### Text shown
○ ○ ○ ○
Planned Parenthood Defunded—For Now

In the three years that followed Dobbs, the pro-life movement may have sometimes felt like it was absorbing one body blow after another. The “One Big Beautiful Bill”—despite the legislation’s notable flaws—comes as welcome relief, standing as social conservatives’ biggest victory since the end of Roe. The legislation includes a one-year ban on federal funding toward that bête noire of so many pro-lifers for so many years: Planned Parenthood, the nation’s largest abortion provider. 

Almost as important as the defunding itself, the win suggests social conservatives still have a seat at the table, as the future vice president promised they would last summer. Defunding Planned Parenthood was certainly not a strong priority of the president relative to other campaign promises. But there were sufficient champions in Congress, from House Speaker Mike Johnson on down, to ensure the defunding of “Big Abortion” got included in the bill. Significantly, pro-life groups were able to be strategic about their requests and avoid the temptation of counterproductive infighting. As a result, the White House was content to let social conservatives notch a long-sought-after win.
○ ○ ○ ○
### What to work on
Copy the passage of the article on defunding Planned Parenthood from "In the three" up to and including "the nation’s largest abortion provider.".

### Record extracts
○ ○ ○ ○
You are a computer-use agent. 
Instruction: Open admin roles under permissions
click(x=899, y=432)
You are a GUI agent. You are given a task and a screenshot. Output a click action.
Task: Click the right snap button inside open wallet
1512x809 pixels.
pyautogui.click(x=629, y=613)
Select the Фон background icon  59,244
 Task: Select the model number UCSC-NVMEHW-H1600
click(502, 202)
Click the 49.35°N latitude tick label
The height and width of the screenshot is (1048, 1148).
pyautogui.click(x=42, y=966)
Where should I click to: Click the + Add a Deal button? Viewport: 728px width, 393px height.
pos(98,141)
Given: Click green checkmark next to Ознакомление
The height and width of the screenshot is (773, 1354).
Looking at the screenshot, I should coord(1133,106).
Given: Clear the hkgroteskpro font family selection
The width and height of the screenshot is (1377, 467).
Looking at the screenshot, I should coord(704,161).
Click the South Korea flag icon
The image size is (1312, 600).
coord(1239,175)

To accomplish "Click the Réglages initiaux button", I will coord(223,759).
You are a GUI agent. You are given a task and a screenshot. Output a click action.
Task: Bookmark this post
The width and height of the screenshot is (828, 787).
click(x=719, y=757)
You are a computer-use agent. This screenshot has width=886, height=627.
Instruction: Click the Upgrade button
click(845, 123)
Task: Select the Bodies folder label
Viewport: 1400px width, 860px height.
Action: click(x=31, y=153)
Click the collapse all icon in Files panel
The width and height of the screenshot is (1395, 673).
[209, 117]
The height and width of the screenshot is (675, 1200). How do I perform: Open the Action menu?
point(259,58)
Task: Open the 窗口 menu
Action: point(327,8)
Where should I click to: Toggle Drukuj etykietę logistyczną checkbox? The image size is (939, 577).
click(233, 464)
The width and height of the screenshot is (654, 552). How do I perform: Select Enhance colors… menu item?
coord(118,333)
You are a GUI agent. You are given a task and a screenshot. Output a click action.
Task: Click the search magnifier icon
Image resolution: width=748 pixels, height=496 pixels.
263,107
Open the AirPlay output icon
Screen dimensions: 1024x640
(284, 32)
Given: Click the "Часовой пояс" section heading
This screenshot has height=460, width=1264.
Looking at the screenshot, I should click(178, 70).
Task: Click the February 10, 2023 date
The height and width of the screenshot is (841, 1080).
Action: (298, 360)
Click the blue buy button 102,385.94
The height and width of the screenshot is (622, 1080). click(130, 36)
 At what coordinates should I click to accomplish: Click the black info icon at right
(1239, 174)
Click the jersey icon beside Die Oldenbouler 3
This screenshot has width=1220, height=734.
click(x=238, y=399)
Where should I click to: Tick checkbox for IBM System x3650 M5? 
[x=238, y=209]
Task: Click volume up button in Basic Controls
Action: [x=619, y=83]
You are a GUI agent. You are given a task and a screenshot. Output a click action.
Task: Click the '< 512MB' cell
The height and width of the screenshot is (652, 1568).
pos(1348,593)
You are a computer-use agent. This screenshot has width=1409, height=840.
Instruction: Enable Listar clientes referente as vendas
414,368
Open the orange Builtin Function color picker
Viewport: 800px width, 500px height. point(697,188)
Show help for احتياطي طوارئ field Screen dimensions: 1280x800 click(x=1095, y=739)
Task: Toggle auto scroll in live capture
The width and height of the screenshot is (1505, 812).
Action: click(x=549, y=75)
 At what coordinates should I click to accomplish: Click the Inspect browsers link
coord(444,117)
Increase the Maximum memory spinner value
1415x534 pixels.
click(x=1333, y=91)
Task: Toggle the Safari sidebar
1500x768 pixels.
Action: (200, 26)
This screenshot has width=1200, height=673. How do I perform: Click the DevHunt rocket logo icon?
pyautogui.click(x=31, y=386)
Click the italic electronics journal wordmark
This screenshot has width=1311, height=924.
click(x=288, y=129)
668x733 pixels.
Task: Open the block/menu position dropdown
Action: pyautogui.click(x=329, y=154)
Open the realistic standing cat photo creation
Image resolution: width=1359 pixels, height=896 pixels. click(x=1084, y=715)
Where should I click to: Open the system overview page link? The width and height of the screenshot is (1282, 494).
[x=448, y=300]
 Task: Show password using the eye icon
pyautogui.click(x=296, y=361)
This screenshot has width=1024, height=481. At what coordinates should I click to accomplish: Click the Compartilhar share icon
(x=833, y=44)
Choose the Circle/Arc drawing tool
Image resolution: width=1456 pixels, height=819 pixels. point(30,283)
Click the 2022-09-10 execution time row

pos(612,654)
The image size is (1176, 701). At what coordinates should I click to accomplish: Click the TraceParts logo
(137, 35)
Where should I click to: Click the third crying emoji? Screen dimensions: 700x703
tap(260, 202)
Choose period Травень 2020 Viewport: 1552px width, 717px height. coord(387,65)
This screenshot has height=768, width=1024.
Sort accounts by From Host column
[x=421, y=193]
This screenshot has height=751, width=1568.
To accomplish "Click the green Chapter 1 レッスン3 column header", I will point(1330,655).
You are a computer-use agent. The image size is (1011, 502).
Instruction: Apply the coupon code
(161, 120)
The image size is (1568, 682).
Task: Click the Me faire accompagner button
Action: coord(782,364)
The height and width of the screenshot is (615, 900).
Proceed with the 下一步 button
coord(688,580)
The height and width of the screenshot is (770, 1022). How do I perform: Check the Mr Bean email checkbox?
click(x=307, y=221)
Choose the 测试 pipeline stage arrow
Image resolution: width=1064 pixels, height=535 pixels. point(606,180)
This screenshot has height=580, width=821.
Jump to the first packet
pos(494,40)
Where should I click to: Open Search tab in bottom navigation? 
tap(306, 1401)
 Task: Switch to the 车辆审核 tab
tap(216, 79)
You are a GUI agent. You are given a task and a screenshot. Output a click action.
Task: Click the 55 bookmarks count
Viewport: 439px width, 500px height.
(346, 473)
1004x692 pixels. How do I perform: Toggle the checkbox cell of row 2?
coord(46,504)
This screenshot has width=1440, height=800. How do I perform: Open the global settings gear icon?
○ ○ ○ ○
### Solution to this problem
In the three years that followed Dobbs, the pro-life movement may have sometimes felt like it was absorbing one body blow after another. The “One Big Beautiful Bill”—despite the legislation’s notable flaws—comes as welcome relief, standing as social conservatives’ biggest victory since the end of Roe. The legislation includes a one-year ban on federal funding toward that bête noire of so many pro-lifers for so many years: Planned Parenthood, the nation’s largest abortion provider.